§ Azione richiesta A
Elenchi le manifestazioni che, secondo il testo sul danno cardiaco da COVID-19, possono accompagnare gli elevati livelli di troponine nel secondo pattern di danno cardiaco.
§ Azione richiesta B
Riporti fedelmente il passo del testo sul danno cardiaco da COVID-19 che va da "Il meccanismo alla" fino a "aggressiva di COVID-19." incluso.
━━━ Testo fornito ━━━
Numerosi studi suggeriscono un’associazione tra la presenza di patologie cardiovascolari e la forma severa di COVID-19. I pazienti che necessitano di terapia intensiva hanno più frequentemente ipertensione arteriosa sistemica, patologie cardiache o cerebrovascolari e diabete.
Il meccanismo alla base di questa associazione è ancora sconosciuto. Una potenziale spiegazione comprende il fatto che le patologie cardiovascolari sono prevalenti nei pazienti con età avanzata, sistema immunitario deficitario ed elevata espressione del recettore ACE2 sulle membrane cellulari. Sono questi i pazienti più a rischio di contrarre la forma più aggressiva di COVID-19.
Viceversa, il SARS-CoV-2 sembra essere anche associato a danno cardiaco indipendentemente dalla presenza di patologie cardiovascolari pregresse. Nei primi studi che comprendevano i pazienti COVID-19 ricoverati a Wuhan, in Cina, il 22% dei pazienti che necessitavano di cure intensive presentavano elevati livelli di Troponina I nel sangue, alterazioni ischemiche all’elettrocardiogramma o all’ecocardiogramma. Tali anomalie sono state riscontrate anche nei pazienti che non avevano patologie cardiovascolari preesistenti. Report recenti indicano la presenza di due pattern diversi di danno miocardico da COVID-19.
Nel primo tipo si assiste ad un’elevazione delle troponine dopo circa 4 giorni dall’esordio dei sintomi. Nei pazienti con forma molto severa di COVID-19 le troponine continuano a salire in maniera esponenziale indicando un danno cardiaco importante. Solitamente si tratta dei casi ad esito infausto e il decesso avviene generalmente entro 19 giorni dall’esordio dei sintomi. In questi pazienti sono stati riscontrati anche elevati biomarker di infiammazione sistemica: D-dimero, ferritina, interleuchina 6, lattato-dedrogenasi. I pazienti che invece non presentano questo progressivo rialzo delle troponine, anche se ricoverati in terapia intensiva per la severità del quadro polmonare, hanno una prognosi molto più favorevole. I
l secondo pattern di danno cardiaco ha un esordio molto più brusco: i pazienti si presentano in ospedale con un quadro simile ad una miocardite. Oltre ad elevati livelli di troponine, si possono avere: dolore toracico anginoso, segni ischemici all’elettrocardiogramma e importante riduzione della funzione cardiaca all’ecocardiogramma. Il paziente può arrivare in ospedale già in shock cardiogeno e necessitare di un supporto emodinamico anche meccanico oltre che farmacologico. In questi casi, nonostante non vi sia un trattamento specifico contro il SARS-CoV-2, l’utilizzo dei farmaci cortisonici ad alte dosi (come per trattare una miocardite), ha comportato il recupero della funzione cardiaca.
━━━ Dati da esaminare ━━━
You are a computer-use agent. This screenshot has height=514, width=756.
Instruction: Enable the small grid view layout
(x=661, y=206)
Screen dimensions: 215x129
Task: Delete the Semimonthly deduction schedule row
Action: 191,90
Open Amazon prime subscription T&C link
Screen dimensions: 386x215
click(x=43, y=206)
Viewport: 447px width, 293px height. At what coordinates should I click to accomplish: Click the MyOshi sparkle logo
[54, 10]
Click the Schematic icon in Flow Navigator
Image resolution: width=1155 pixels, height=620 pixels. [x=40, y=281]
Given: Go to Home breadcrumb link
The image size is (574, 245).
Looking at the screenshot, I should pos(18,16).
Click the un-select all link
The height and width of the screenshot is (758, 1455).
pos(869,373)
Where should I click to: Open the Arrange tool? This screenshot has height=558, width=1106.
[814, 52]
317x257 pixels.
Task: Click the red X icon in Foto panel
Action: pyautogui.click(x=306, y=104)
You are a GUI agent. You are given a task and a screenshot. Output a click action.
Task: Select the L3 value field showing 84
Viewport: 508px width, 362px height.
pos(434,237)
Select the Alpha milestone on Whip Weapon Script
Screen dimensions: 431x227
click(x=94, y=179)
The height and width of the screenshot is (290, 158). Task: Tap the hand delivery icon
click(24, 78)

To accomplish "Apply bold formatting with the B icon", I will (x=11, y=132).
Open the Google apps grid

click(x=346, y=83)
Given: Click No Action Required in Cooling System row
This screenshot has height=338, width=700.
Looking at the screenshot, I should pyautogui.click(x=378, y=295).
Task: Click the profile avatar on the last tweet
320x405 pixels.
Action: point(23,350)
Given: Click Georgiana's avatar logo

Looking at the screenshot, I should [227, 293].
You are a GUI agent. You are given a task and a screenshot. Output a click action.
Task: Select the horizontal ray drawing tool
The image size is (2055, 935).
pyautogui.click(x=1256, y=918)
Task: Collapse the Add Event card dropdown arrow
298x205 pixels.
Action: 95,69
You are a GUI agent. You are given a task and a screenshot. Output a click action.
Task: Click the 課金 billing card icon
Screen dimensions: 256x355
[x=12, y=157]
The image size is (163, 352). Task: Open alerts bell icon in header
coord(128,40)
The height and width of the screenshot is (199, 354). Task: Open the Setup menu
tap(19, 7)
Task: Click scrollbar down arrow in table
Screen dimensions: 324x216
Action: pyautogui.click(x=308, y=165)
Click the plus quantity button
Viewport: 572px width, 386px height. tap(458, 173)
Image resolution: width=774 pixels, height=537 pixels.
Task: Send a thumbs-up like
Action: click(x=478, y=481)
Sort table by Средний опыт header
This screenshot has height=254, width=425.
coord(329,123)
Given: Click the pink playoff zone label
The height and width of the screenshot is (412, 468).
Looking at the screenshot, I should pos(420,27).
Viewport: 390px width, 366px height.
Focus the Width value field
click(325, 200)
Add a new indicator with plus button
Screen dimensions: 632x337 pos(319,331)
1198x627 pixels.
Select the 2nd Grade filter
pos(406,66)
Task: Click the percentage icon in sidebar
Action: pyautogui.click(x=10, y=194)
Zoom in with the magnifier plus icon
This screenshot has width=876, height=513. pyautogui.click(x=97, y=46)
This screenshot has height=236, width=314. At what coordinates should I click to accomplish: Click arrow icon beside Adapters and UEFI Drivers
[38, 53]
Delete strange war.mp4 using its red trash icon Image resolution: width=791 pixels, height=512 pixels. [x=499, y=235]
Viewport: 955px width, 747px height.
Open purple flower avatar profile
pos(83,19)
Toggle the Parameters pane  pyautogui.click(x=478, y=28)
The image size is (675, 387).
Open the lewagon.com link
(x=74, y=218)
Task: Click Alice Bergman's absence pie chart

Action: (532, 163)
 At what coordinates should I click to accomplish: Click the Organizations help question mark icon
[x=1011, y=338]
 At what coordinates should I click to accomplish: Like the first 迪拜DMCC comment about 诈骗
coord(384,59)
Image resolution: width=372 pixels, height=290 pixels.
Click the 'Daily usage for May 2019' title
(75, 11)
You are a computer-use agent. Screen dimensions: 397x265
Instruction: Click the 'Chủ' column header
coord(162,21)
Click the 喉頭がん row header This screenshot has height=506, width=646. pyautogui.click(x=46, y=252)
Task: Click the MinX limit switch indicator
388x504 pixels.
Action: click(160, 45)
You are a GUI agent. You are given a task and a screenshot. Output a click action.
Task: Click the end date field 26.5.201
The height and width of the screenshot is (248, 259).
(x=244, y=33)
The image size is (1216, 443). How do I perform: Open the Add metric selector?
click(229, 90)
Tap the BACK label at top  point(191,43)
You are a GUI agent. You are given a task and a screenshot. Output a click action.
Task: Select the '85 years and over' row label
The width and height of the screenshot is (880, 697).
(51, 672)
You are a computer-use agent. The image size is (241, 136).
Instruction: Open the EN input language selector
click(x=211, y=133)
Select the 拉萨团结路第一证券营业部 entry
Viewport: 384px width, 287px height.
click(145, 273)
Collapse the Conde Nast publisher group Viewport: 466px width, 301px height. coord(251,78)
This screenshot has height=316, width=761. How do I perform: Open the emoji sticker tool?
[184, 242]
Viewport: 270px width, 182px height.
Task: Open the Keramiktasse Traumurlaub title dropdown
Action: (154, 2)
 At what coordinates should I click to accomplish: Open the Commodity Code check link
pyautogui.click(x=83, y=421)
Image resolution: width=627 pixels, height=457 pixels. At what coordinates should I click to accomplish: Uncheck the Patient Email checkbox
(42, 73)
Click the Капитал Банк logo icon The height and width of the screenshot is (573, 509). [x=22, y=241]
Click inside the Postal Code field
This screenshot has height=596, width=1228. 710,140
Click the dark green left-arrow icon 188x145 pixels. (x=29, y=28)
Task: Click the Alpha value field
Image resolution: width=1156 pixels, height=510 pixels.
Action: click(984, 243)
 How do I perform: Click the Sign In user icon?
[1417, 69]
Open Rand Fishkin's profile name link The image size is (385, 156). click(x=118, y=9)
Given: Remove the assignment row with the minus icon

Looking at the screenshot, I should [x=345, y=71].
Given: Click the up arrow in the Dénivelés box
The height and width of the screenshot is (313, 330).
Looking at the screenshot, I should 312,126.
━━━
§ Risposta A
- dolore toracico anginoso
- segni ischemici all'elettrocardiogramma
- importante riduzione della funzione cardiaca all'ecocardiogramma

§ Risposta B
Il meccanismo alla base di questa associazione è ancora sconosciuto. Una potenziale spiegazione comprende il fatto che le patologie cardiovascolari sono prevalenti nei pazienti con età avanzata, sistema immunitario deficitario ed elevata espressione del recettore ACE2 sulle membrane cellulari. Sono questi i pazienti più a rischio di contrarre la forma più aggressiva di COVID-19.